生き別れた双子の兄弟の兄が、自らの不遇に対し個人的鉄槌を下して周り、弟が火消しに回っていたが、一人の刑事に追いかけられ入れ替わったことで、人騒動起きたという認識。極めてシンプル。

入れ替わりのトリガー

入れ替わりには何が必要か。

①満月、②例の石、③入れ替わる2人の人間

があれば良いのだろうか。ラストを見るに、歩道橋からの落下のような力学的なものは不要に見えるが、石は必要であるようだ。となると、彩子が元に戻ろうと強引に歩道橋から落下した時があったが、この時は石がなかったのだろうか。また、元に戻った時は、日高に目論みがあって石を持ってきていたということかもしれない。上の3条件以外に、何か必要なものがあるのかもしれない。

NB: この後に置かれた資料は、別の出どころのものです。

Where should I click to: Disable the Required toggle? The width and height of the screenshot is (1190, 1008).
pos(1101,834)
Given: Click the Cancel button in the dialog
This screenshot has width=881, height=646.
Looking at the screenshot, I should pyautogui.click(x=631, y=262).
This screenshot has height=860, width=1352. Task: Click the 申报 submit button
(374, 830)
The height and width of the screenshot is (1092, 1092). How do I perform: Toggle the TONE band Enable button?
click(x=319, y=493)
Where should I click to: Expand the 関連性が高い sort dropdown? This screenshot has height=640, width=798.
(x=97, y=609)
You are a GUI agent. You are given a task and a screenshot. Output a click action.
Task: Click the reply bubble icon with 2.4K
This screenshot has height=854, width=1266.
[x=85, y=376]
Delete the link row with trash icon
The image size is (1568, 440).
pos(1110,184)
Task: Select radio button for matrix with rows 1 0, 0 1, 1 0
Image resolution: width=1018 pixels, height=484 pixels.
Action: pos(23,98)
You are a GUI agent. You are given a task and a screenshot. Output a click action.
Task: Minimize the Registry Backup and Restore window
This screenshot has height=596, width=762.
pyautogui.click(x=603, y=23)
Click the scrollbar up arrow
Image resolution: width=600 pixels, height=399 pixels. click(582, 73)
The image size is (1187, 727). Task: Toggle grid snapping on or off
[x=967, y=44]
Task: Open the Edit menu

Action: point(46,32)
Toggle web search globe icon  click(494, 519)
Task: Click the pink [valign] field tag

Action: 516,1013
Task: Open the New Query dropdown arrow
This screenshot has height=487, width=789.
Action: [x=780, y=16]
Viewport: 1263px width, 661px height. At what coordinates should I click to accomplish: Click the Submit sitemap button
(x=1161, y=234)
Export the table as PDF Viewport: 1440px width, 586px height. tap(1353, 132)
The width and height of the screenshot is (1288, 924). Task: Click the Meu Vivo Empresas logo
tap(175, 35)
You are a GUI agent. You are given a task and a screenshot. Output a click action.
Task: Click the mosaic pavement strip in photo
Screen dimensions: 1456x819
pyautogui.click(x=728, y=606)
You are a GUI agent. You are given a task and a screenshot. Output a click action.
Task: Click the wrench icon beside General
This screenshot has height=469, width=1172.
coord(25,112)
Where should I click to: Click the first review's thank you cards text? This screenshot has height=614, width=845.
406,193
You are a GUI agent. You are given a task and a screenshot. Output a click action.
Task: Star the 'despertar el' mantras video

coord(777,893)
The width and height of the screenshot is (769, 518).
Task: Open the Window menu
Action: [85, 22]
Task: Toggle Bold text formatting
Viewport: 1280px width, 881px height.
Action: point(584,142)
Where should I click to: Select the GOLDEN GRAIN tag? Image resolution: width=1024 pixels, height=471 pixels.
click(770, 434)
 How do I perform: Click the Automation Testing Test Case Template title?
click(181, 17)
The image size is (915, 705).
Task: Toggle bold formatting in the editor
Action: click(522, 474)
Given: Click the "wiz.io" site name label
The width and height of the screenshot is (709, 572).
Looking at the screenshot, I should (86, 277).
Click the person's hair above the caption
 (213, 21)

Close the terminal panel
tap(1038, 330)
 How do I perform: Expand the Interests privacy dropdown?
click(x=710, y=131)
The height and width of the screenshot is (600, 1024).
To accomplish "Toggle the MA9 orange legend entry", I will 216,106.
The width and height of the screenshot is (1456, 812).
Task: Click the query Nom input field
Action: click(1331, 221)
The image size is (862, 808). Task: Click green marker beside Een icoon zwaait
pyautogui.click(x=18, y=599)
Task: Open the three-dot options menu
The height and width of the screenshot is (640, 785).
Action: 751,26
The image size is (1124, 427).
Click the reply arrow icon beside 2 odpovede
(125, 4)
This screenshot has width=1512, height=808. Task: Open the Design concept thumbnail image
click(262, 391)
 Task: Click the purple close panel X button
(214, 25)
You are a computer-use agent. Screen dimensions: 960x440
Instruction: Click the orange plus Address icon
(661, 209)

ただ、日高はある程度、条件を分かっている気がする。そして、ラストに石を持ってきたのは、再度の入れ替わりを期待しているのではないかと思う。入れ替わった後、口を切ったのは彩子(中身日高)しかも、今の彩子の勤務地を聞いているのは、あまりに用意周到な印象の質問。日高は、入れ替わりの楽しさに味をしめてしまったのではないか。

誰が入れ替わらせたのか

日高が供述調書にサインすると八巻からメールを受けた彩子は、次のように言う。

なんのために入れ替わったのよわたしたち。どこの誰が入れ替わらせたのか知らないけど、こんな最後になるんなら、わたしと入れ替わる必要なんてなかったじゃない

一方、ラストの歩道橋シーンでは、日高のこんなセリフがある。

今になって思うと、母の願いだった気がするんです。あの入れ替わりは。際限なく間違って行く息子二人を、なんとかしてくれって、母があなたに頼んだんじゃないかって思ったんです。ちゃんとあるべき姿に戻してくれって。入れ替わったのがあなたで良かったです。

これ、先の彩子のセリフの疑問、なんのために入れ替わったのか、どこの誰が入れ替わらせたのか、わたしと入れ替わる必要なんてなかったじゃない全てに答えている。

残る謎

まあ、細かいことは色々あったが、個人的には、歩道橋の先の壁の数字のやりとりは、良く分からなかった。